HC Deb 19 May 1980 vol 985 cc19-21
14. Mr. Renton

asked the Secretary of of State for Energy what is his policy, in the light of the Iranian situation, as regards making United Kingdom oil more readily available to the European Economic Community, particularly West Germany, in view of that country's greater dependence on Iranian oil.

19. Mr. Peter Lloyd

asked the Secretary of State for Energy whether he intends to discuss with the European Economic Community Energy Ministers the question of preferential access to North Sea oil for other member States of the European Economic Community.

Mr. David Howell

The Government have already made clear both to the House and to our Community partners that they expect oil companies exporting North Sea oil to sell it in markets of our partners in the Community and the International Energy Agency, except where there is an existing pattern of trade outside those regions.

Mr. Renton

I thank my right hon. Friend for that answer. Does he agree that the problem becomes more acute every day? Coincidental with settling other Community problems and getting the Community constructively to move forward again, would it be possible for my right hon.

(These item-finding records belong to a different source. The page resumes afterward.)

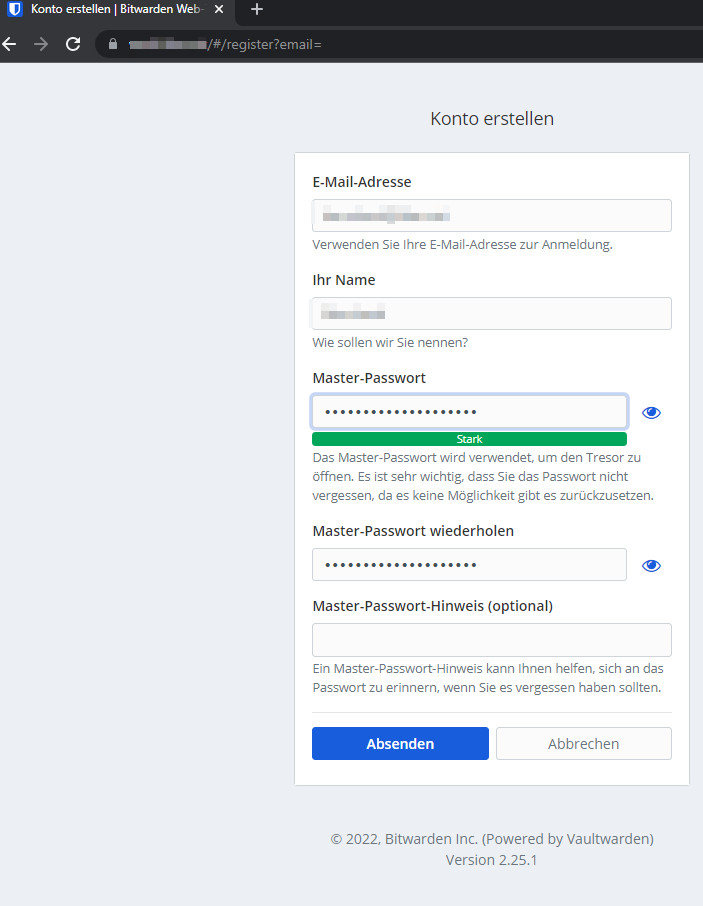
Task: Reveal the repeated master password
Action: pos(652,565)
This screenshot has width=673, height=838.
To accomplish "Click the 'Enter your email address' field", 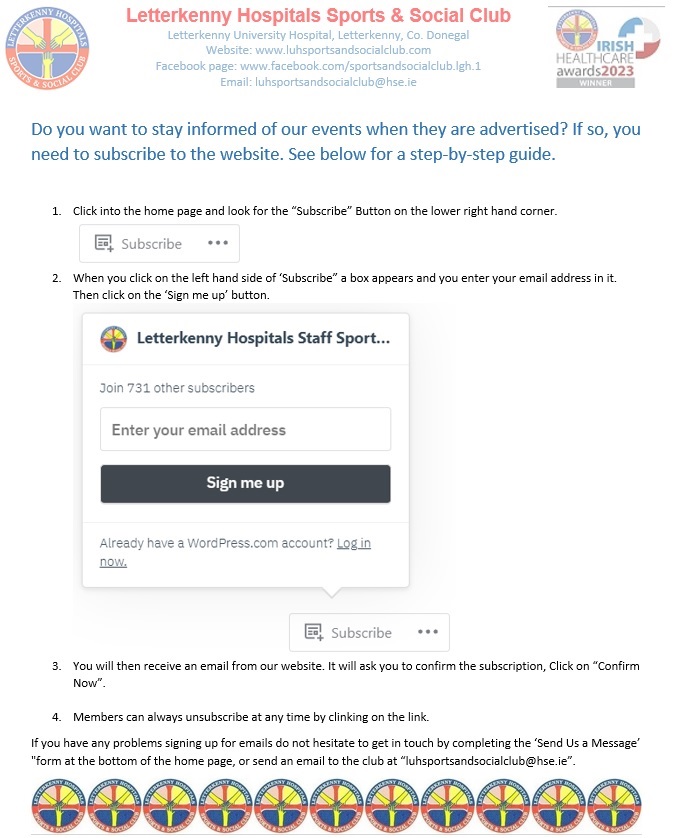I will coord(245,430).
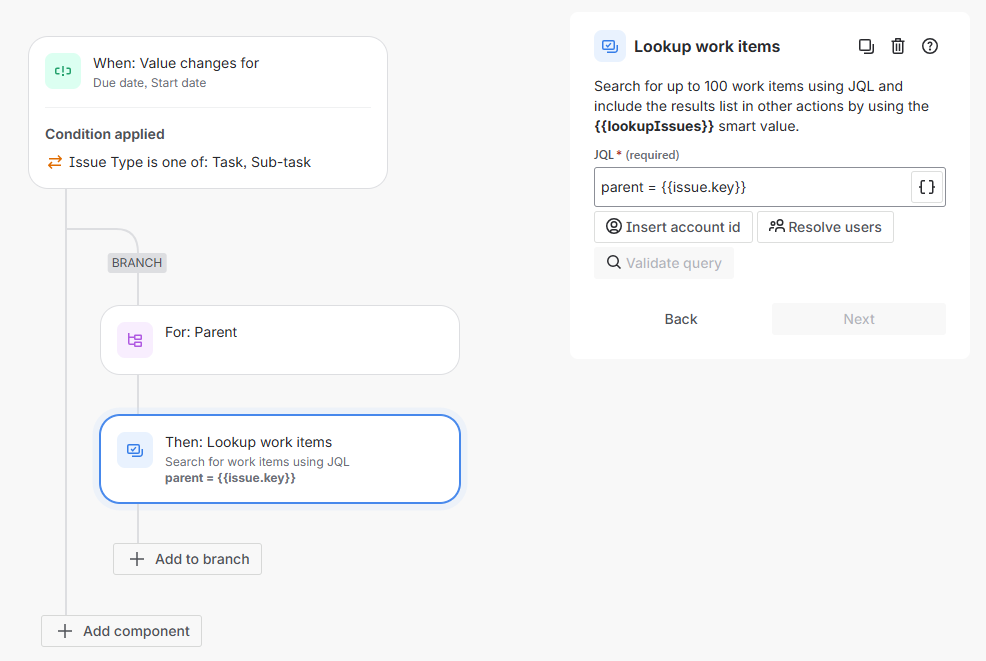This screenshot has height=661, width=986.
Task: Click the Lookup work items step icon
Action: point(135,450)
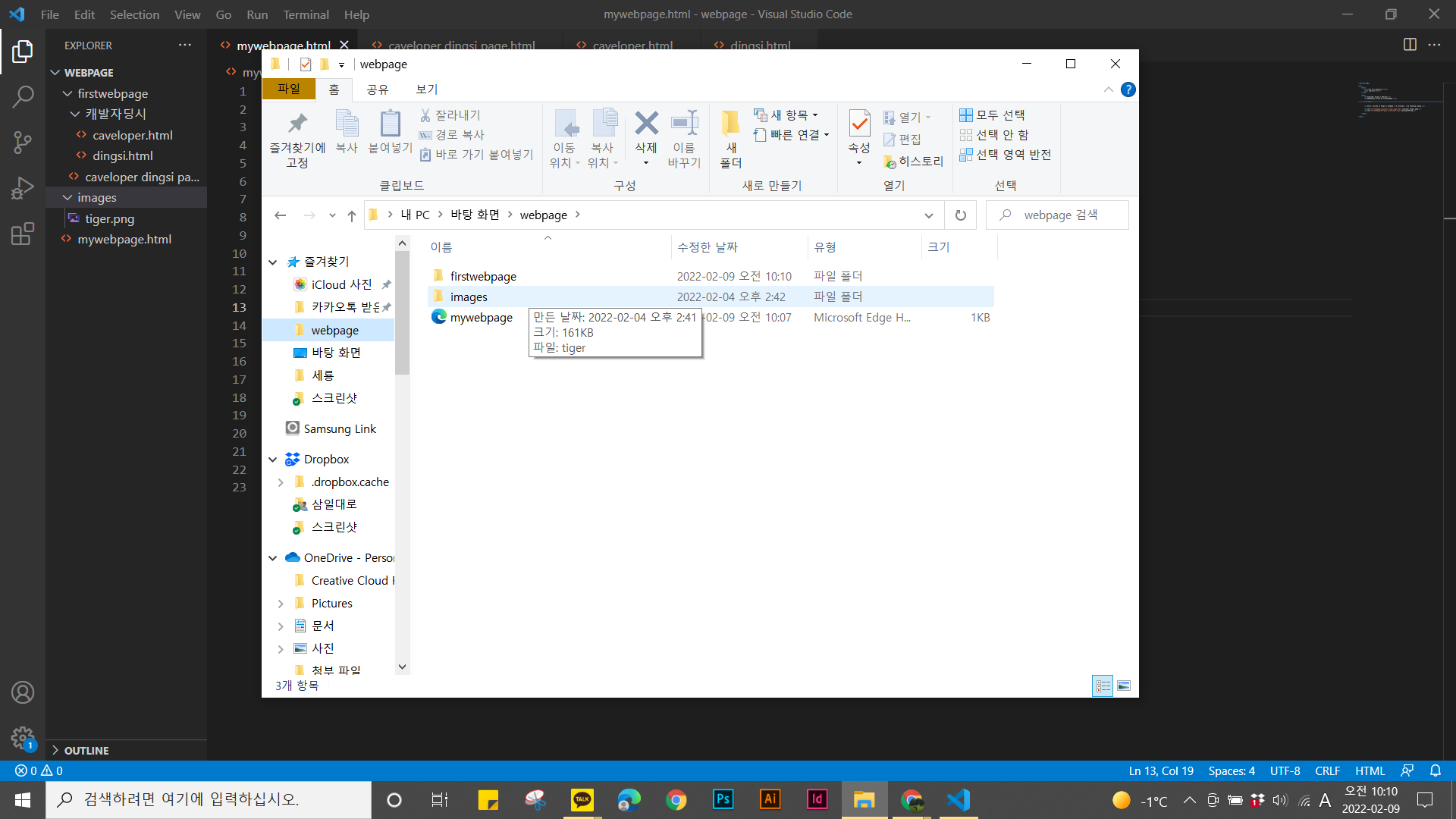Screen dimensions: 1456x819
Task: Collapse the images folder in VS Code explorer
Action: click(67, 198)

Friend to offer our EEC partners greater long-term access to our North Sea oil and gas than he has been able to do to date?

Mr. Howell

My hon. Friend should not overlook the considerable quantities of North Sea oil already going to the markets of our EEC partners. About half of our exports go to our EEC partners' oil and petrol markets. We make a substantial contribution already. Much the best contribution that we could make in future would be to manage our North Sea oil resources in accordance with the best oilfield practice. We must ensure that production is maintained to the highest standards, and with maximum efficiency. In that way we can make a contribution to the overall production of energy in the EEC.

Mr. Lloyd

Does my right hon. Friend accept that although there is support for helping our EEC partners to maintain the continuity of their oil supplies, there will be no support for selling North Sea oil to them at below market prices or entering into long-term contracts other than on a fully commercial basis?

Mr. Howell

I confirm my hon. Friend's remarks.

Mr. Benn

Will the Minister confirm that it is the Government's intention to retain full control of depletion and trading pattern policies, and that he will not allow the agreement for a 500 million tonnes per day import target set by the EEC to lead to an expansion of our depletion policy? Will the right hon. Gentleman confirm also that the Prime Minister will not trade off our oil interests in an attempt to achieve a better deal on the EEC budget?

Mr. Howell

On the right hon. Gentleman's second point, my right hon. Friend has made it clear that our budget contribution will be decided on its merits, and that it will not be linked with other issues—whether this or any other. On the right hon. Gentleman's other point, I think that he confused the figure. I think that he was referring to the 5 million tonne export target, which we have agreed as part of our overall targets for oil imports for the EEC until 1985. I gladly confirm that that is in no way influenced by, and in no way influences, our freedom to decide our depletion policies in line with our national interest.